Dalam Pasal 109 ayat (3) UU PTUN, menurut Mahkamah, untuk menghindari ketidakpastian hukum maka diberlakukan asas lex posteriori derogate lex priori, artinya Pasal 109 ayat (3) UU PTUN sebagai lex posteriori yang telah ada lebih dahulu dinyatakan tidak berlaku dengan adanya ketentuan Pasal 51A ayat (2) UU 51 Tahun 2009. Dan tidak ada kaitannya terhadap Pasal 28H ayat (2) UUD Tahun 1945. Dengan demikian, dalil Pemohon sepanjang pengujian Pasal 109 ayat (3) UU PTUN terhadap Pasal 28D ayat (1) UUD Tahun 1945 beralasan menurut hukum.
2. Putusan Perkara Nomor 37/PUU-XII/2012
Terhadap dalil Pemohon yang menyatakan frasa “diatur dengan peraturan perundang-undangan” dalam Pasal-Pasal a quo yang mengakibatkan tidak dapat dilaksanakannya hak-hak konstitusional hakim sebagai pejabat pelaksana kekuasaan kehakiman dalam Undang-Undang tersebut, untuk dapat menjalankan tugas dan kewajiban mengadili perkara, serta menjaga kemerdekaan dan independensi peradilan, Mahkamah telah berpendirian dalam Putusan Nomor 005/PUU-IV/2006 bertanggal 23 Agustus 2006 yang pada intinya tidak dapat ditemukan kaitan secara langsung antara norma yang diuji dan adanya prinsip independensi peradilan dan independensi hakim, sebagaimana yang didalilkan oleh Pemohon, karena pengaturan gaji pokok, tunjangan dan hak-hak lainnya beserta jaminan keamanan bagi ketua, wakil ketua, dan hakim pengadilan hanya dinyatakan akan diatur lebih lanjut dengan peraturan perundang-undangan, sehingga substansi norma yang diuji tidak berarti akan mengurangi atau mempengaruhi independensi peradilan ataupun independensi hakim.
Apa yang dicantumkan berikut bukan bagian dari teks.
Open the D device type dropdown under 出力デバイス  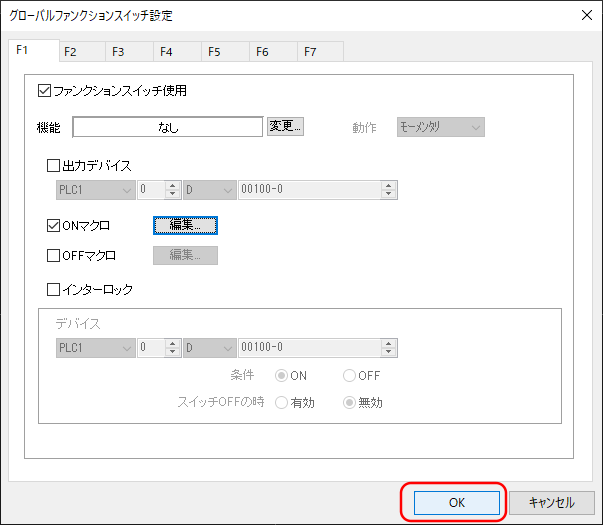coord(208,190)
Mahkamah berpandangan bahwa frasa “diatur dengan peraturan perundang-undangan” dalam Pasal 25 ayat (6) UU PTUN, Pasal 24 ayat (6) UU Peradilan Agama, dan Pasal 25 ayat (6) UU Peradilan Umum merupakan bentuk dari delegasi kewenangan yang dibentuk dari Undang-Undang kepada peraturan perundang-undangan. Akan tetapi, sebuah bentuk delegasi harus memenuhi syarat-syarat kejelasan kewenangan apa saja yang didelegasikan dan kepada apa atau siapa delegasi kewenangan tersebut diberikan. Berdasarkan Undang-Undang Nomor 12 tahun 2011 tentang Pembentukan Peraturan Perundang-Undangan (selanjutnya disebut UU 12/2011), terdapat berbagai jenis peraturan perundang-undangan sesuai dengan hierarkinya, yaitu: UUD Tahun 1945, Ketetapan Majelis Permusyawaratan Rakyat; Undang-Undang/Peraturan Pemerintah Pengganti Undang-Undang; Peraturan Pemerintah; Peraturan Presiden; Peraturan Daerah Provinsi; dan Peraturan Daerah Kabupaten/Kota.
Mengingat Pasal 25 ayat (6) UU PTUN, Pasal 24 ayat (6) UU Peradilan Agama, dan Pasal 25 ayat (6) UU Peradilan Umum mengatur agar ketentuan lebih lanjut mengenai gaji pokok, tunjangan dan hak-hak lainnya beserta jaminan keamanan bagi ketua, wakil ketua, dan hakim pengadilan diatur dengan peraturan perundang-undangan tanpa menjelaskan jenis peraturan perundang- undangan dimaksud secara tegas untuk mengatur hal tersebut, padahal jenis-jenis peraturan perundang-undangan sudah ditentukan secara tegas, menurut Mahkamah, hal demikian merupakan pelanggaran terhadap prinsip kepastian hukum yang adil yang dijamin dalam Pasal 28D ayat (1) UUD Tahun 1945 yang menyatakan, “Setiap orang berhak atas pengakuan, jaminan, perlindungan, dan kepastian hukum yang adil serta perlakuan yang sama di hadapan hukum”.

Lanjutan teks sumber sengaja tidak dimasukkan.